= Combined Arms (game) =

Board wargame

The cover of Strategy & Tactics #46, which contained Combined Arms as a pull-out game

Combined Arms, subtitled "Combat Operations in the 20th Century", is a board wargame published by Simulations Publications Inc. (SPI) in 1974 that simulates various combat engagements in the mid-twentieth century

==Description==
Combined Arms, is a two-player game that examines various combats from the 1939 German invasion of Poland to the 1973 Yom Kippur War. As the game's title implies, each scenario requires coordination of infantry, armor, and artillery.

===Components===
The game includes:
- 22" x 28" paper hex grid map scaled at 300 m per hex
- 200 die-cut counters
- 8-page rulebook
- two chart sheets

===Gameplay===
The game uses a conventional "I Go, You Go" system of turns, where the first player moves and engages in combat, then the second player has the same opportunity. Each player, on their turn, has five Phases:
- Command Control Determination
- Movement & Reinforcement
- Combat
- Disruption Removal
- Interdiction Removal
The end of the second player's phases marks the end of one Game Turn (1 hour of real time.)

===Scenarios===
The game includes six scenarios. The first, an introductory scenario to learn the rules, is hypothetical. The other five are based on historical battles:
1. Hypothetical battle in Russia during World War II, 12 July 1943
2. German attack on Polish-held bridges across the Vistula River, 2 September 1939
3. Battle of Prokhorovka, 12 July 1943
4. Battle of Arracourt, 19 September 1944
5. Battle of the Chinese Farm, 15 October 1973
6. Heartbreak Ridge, 13 September 1951

==Publication history==
The development of Combined Arms encountered several problems and delays before the game was published in 1974 in Strategy & Tactics #46 and also as a boxed set.
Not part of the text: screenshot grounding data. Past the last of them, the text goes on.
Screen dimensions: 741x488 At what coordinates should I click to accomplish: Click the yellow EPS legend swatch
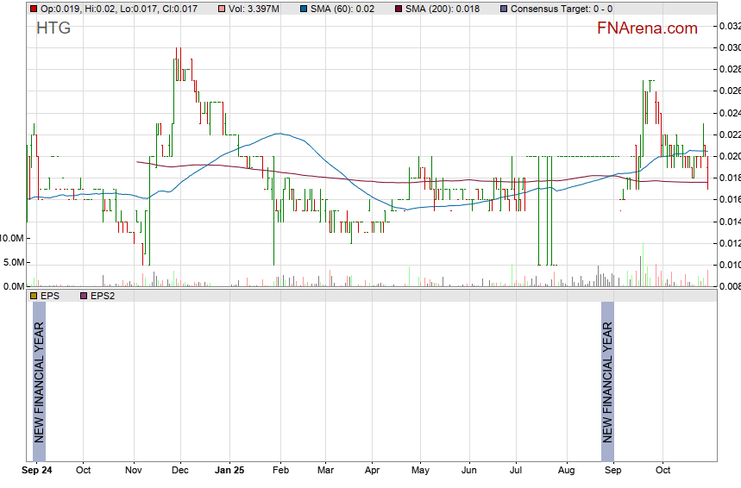click(x=34, y=296)
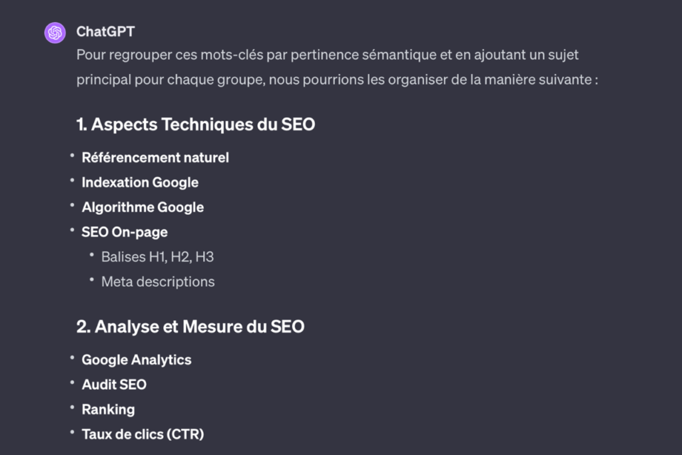Click the bullet dot before "Google Analytics"
The image size is (682, 455).
click(72, 359)
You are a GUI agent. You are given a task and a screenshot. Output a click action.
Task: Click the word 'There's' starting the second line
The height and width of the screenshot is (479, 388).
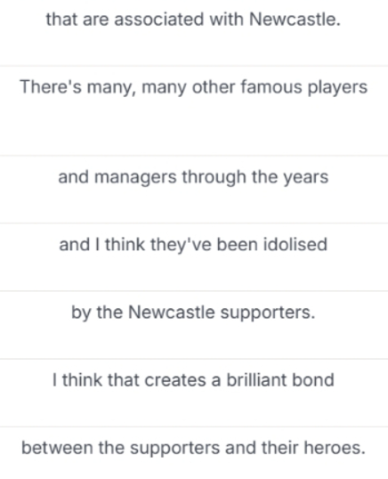51,86
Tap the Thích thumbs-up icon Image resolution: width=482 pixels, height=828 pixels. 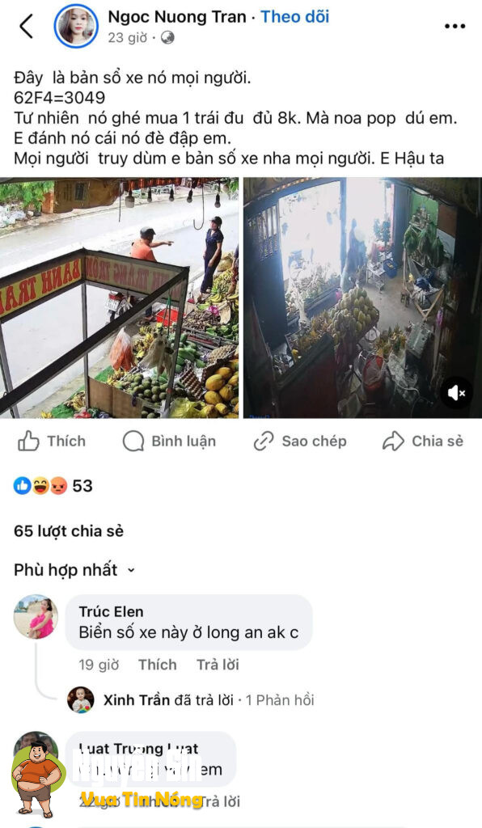tap(28, 441)
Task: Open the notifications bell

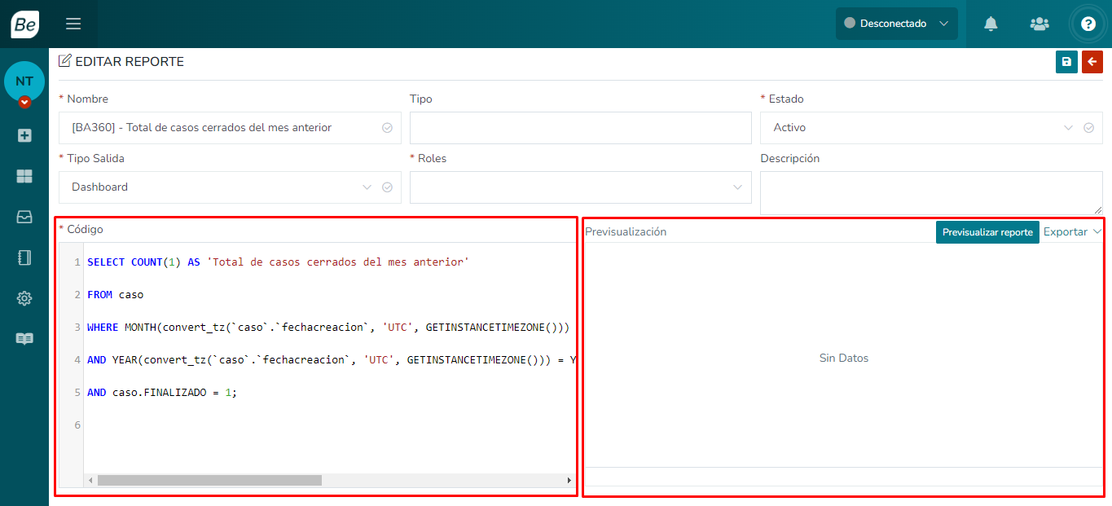Action: [991, 24]
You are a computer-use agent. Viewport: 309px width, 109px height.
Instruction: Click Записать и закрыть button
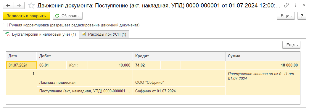[x=26, y=16]
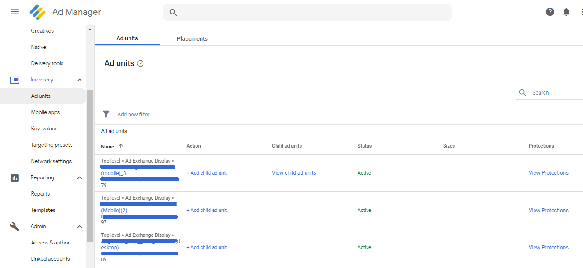Collapse the Admin section chevron

pyautogui.click(x=80, y=227)
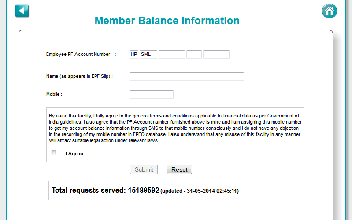Image resolution: width=352 pixels, height=220 pixels.
Task: Tick the I Agree checkbox
Action: [x=54, y=153]
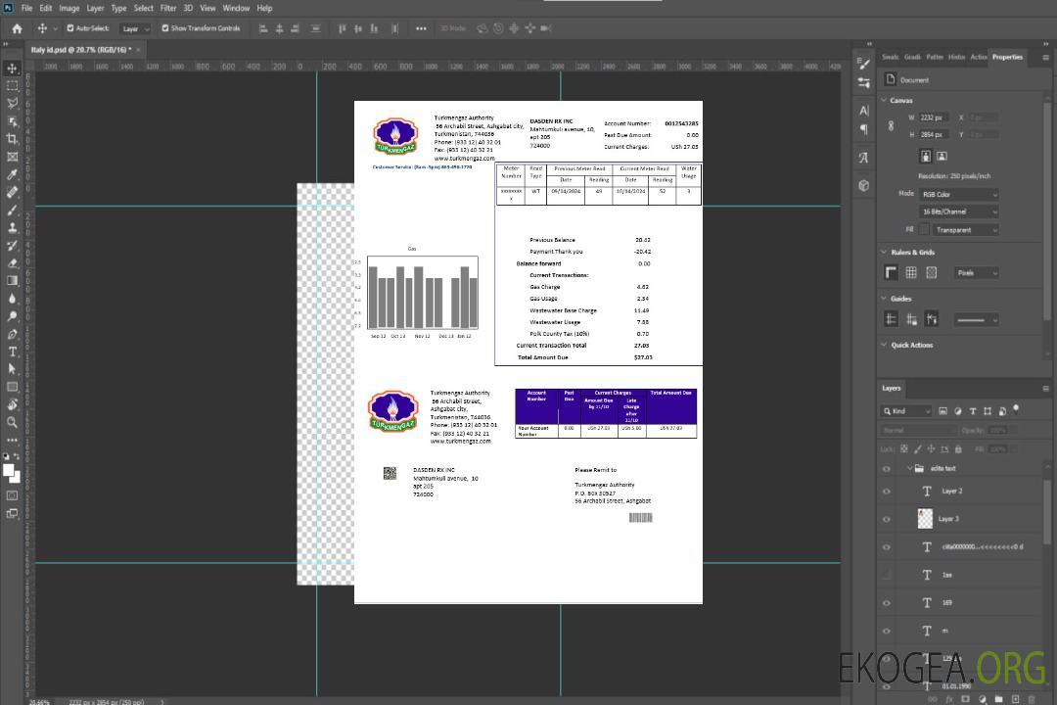Disable Show Transform Controls checkbox

point(165,28)
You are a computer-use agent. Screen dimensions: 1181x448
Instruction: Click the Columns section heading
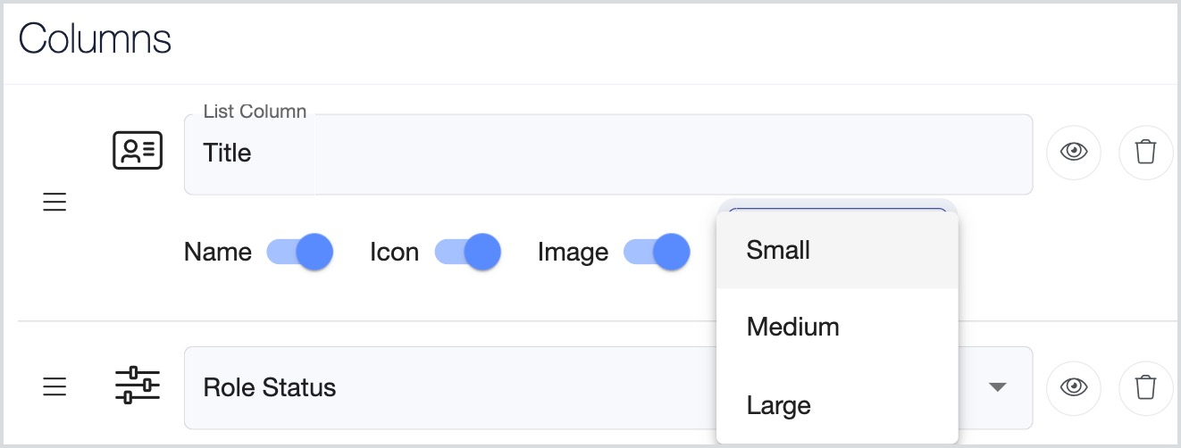coord(95,39)
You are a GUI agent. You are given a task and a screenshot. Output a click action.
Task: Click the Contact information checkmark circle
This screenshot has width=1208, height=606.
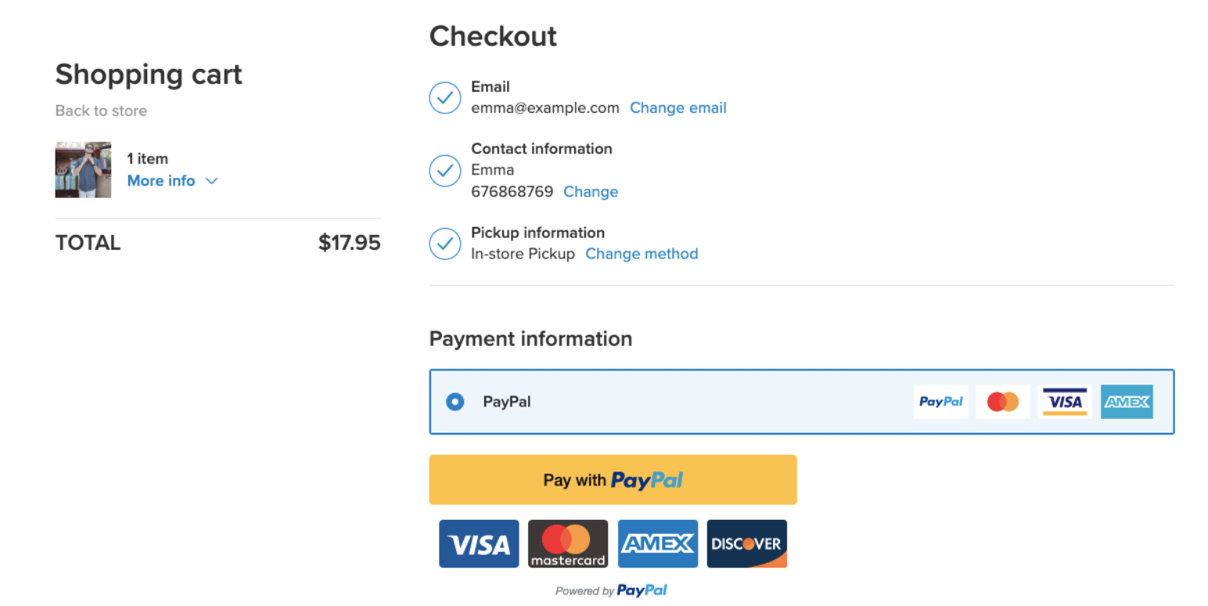pyautogui.click(x=445, y=171)
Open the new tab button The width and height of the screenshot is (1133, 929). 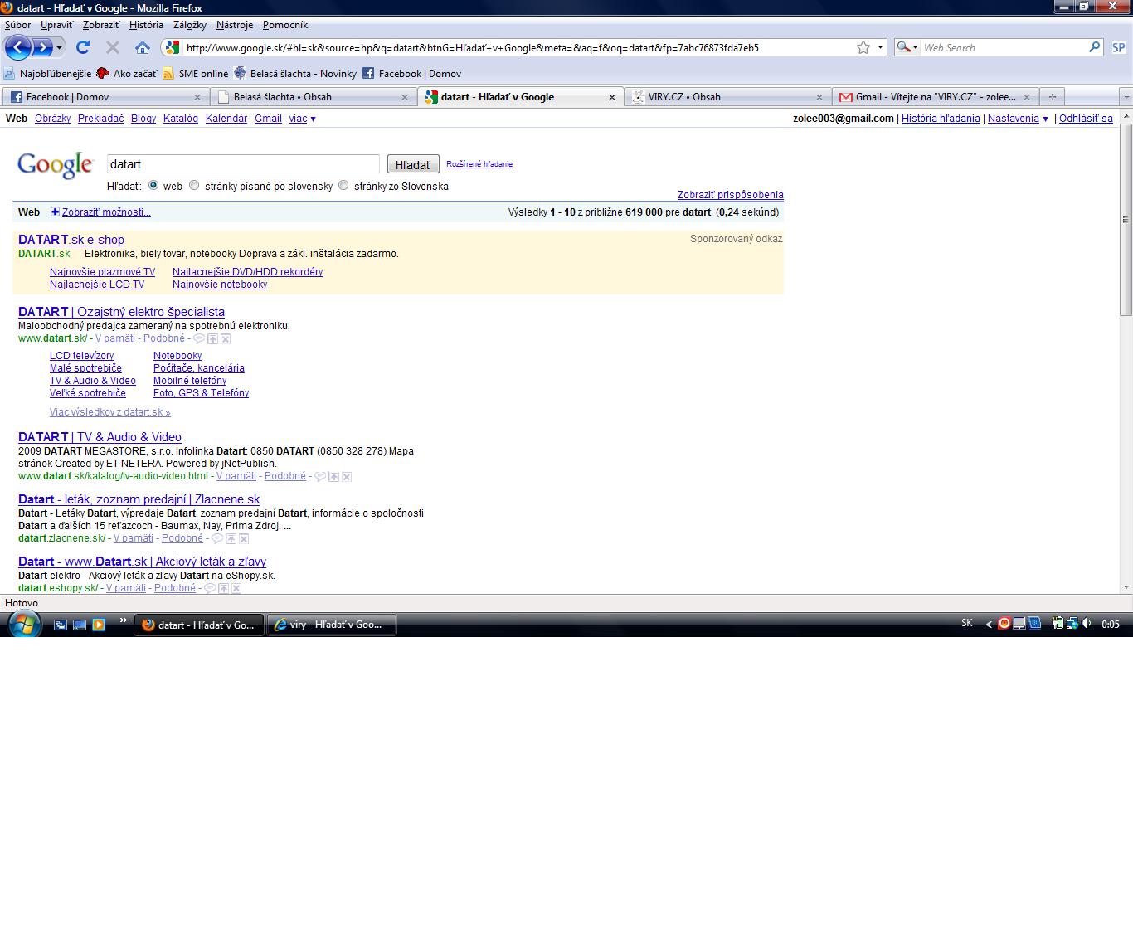click(x=1053, y=97)
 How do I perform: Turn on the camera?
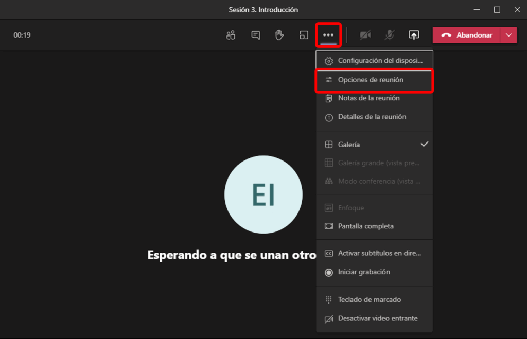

Designer Jim Dunnigan later thought "The game worked but it had no spark." Game developer Christopher Allen said during the game's creation that "nothing seemed to go right." He created a large number of scenarios but admitted "They were either dull, clumsy or unbalanced" and only six were eventually included with the game. Graphical designer Redmond A. Simonsen confessed that "The Combined Arms ennui struck me as well. The counters were boring, the map was boring, and the tables and charts offered only a limited opportunity for presentation design. Even the counter colors came out dull." The game's playtesters joked that "Combined Arms may be complex, but it's dull." Given the game's development problems, it was unsurprising that the game was not popular — in a 1977 poll of wargamers conducted by SPI to determine the popularity of every wargame that was on the market in North America at the time, Combined Arms was rated only 195th out of 202 games.

==Reception==
In his 1977 book The Comprehensive Guide to Board Wargaming, Nick Palmer called it a "Disastrously unpopular game featuring tactical operations of the 1939–1980 time span." He recommended that wargamers looking for a wargame involving combined operations spend their money on one of several others in that genre such as PanzerBlitz or Panzer Leader.